It'll also lead to even more insular cliquishness as there's no need to go outside of your friendcircle for anything, since at any time you need any particular skillset, you or your friends can just create a new powerful alt with whatever you need.
You can't resurrect an inactive sphere by making incentives for people to reroll alts into it. You resurrect a sphere by having it run by someone that's active, passionate and able to make the players inside the sphere genuinely excited about what's going on. No amount of XP rewards is going to help there and the kind of player that joins a sphere just because they can join that sphere as someone powerful, is not the kind of person you want joining that sphere in the first place.

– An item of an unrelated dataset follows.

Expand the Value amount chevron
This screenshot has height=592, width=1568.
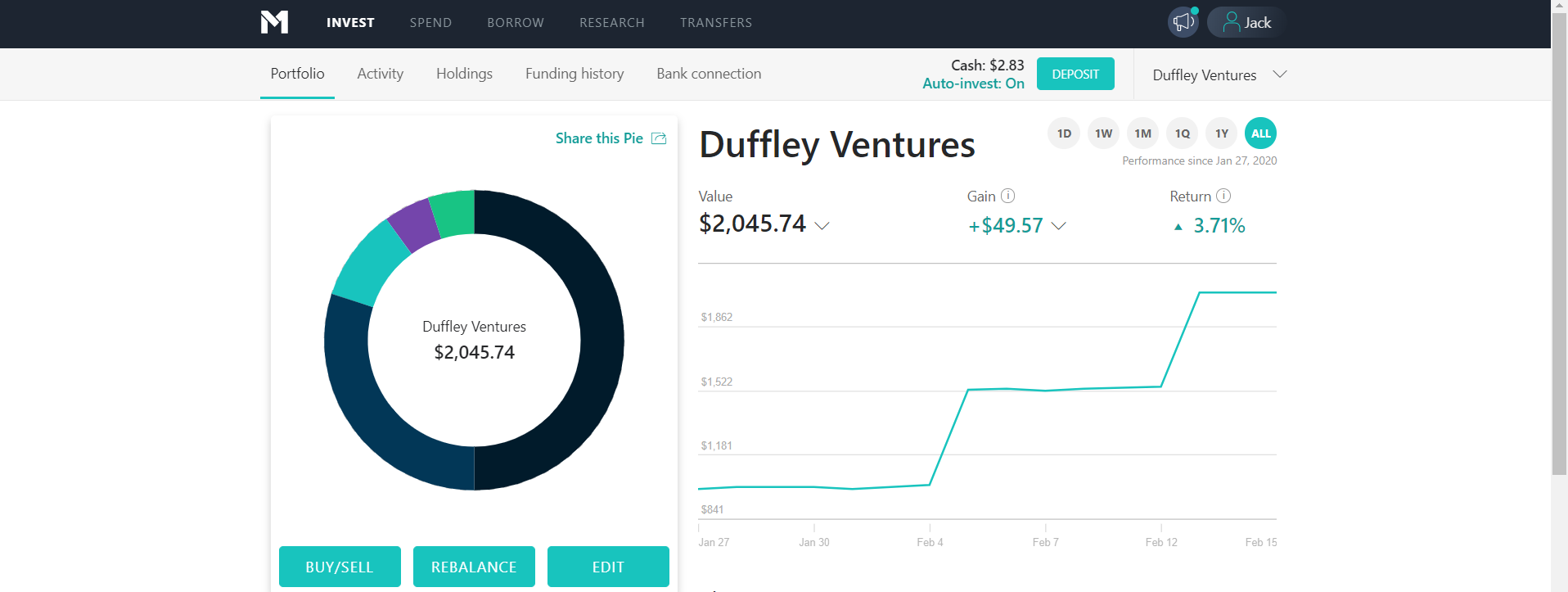click(x=822, y=226)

There is no real one reason for which spheres are or are not active. It's a combination of factors and, as such, there is no silver bullet that I've seen to cause one to improve; you are quite correct in that it takes good/active staff (but the same could be said about anything) yet it also requires timing for some flagship characters to roll into your sphere and pull others into their orbit, Storytellers who will run things thematically interesting, actual players willing to roll into it (which is the part this system is trying to address), etc.
I think it's worthwhile to remember the reason we have XP systems in the first place. The reason that most games start you off at lvl 1 and let you progress instead of giving you everything you could ever want. That reason is because it's the progression that most people find exciting, that journey of going from nothing and rising to power.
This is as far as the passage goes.